▶ **PAGE**:
Jerry Arroyo, who was charged with trafficking in cocaine, filed
a pretrial motion to suppress evidence obtained pursuant to a search
warrant for his apartment. Arroyo argued that the warrant was not
supported by probable cause because it relied upon evidence illegally
obtained in violation of the Fourth Amendment to the United States
Constitution, namely, a drug-sniffing dog’s positive alert for illegal
drugs within the curtilage of his apartment. The trial court reserved
ruling on the motion pretrial but denied the motion after the jury
was impaneled and sworn. Then, after the State rested its case, the
court sua sponte changed course, granting the motion to suppress
and ordering a mistrial without prejudice based on a finding that
the dog had entered the curtilage of the apartment when it sniffed
immediately in front of Arroyo’s door.
Relying on OCGA § 5-7-1 (a) (4), which permits the State to
appeal from certain orders “suppressing or excluding evidence
illegally seized” in criminal cases, the State appealed the trial
court’s ruling, and the Court of Appeals affirmed. See State v.

▶ **DATA EXTRACT**:
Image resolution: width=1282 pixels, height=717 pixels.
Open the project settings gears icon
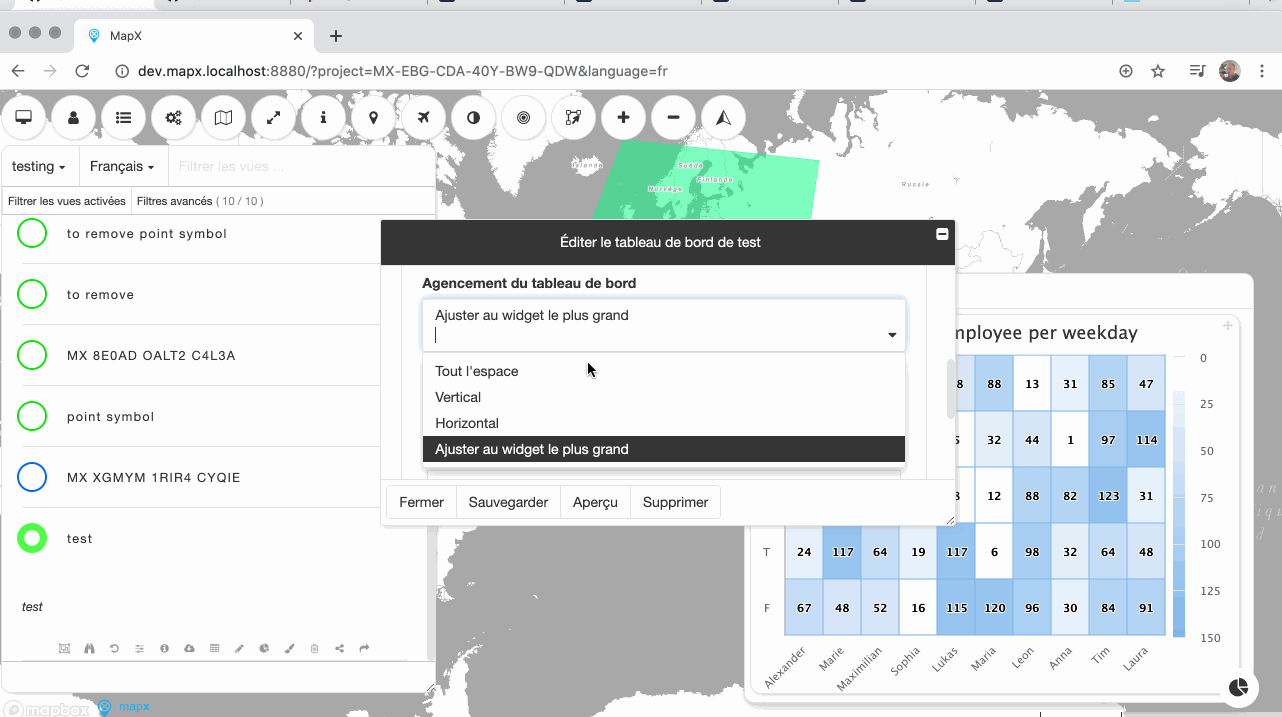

▶ **DIRECTIONS**:
**A)** Reproduce the passage on Arroyo's motion, starting with "Jerry Arroyo, who" and going on through "of Arroyo’s door.".
**B)** List every action the trial court took on Arroyo's motion or the trial, as described in the passage on Arroyo's motion.
The listing after the passage on Arroyo's motion is separate material.

▶ **ANSWERS TO THE EXERCISES**:
**A)**
Jerry Arroyo, who was charged with trafficking in cocaine, filed
a pretrial motion to suppress evidence obtained pursuant to a search
warrant for his apartment. Arroyo argued that the warrant was not
supported by probable cause because it relied upon evidence illegally
obtained in violation of the Fourth Amendment to the United States
Constitution, namely, a drug-sniffing dog’s positive alert for illegal
drugs within the curtilage of his apartment. The trial court reserved
ruling on the motion pretrial but denied the motion after the jury
was impaneled and sworn. Then, after the State rested its case, the
court sua sponte changed course, granting the motion to suppress
and ordering a mistrial without prejudice based on a finding that
the dog had entered the curtilage of the apartment when it sniffed
immediately in front of Arroyo’s door.

**B)**
- Reserved ruling on the motion pretrial
- Denied the motion after the jury was impaneled and sworn
- Granted the motion to suppress, on its own initiative, after the State rested its case
- Ordered a mistrial without prejudice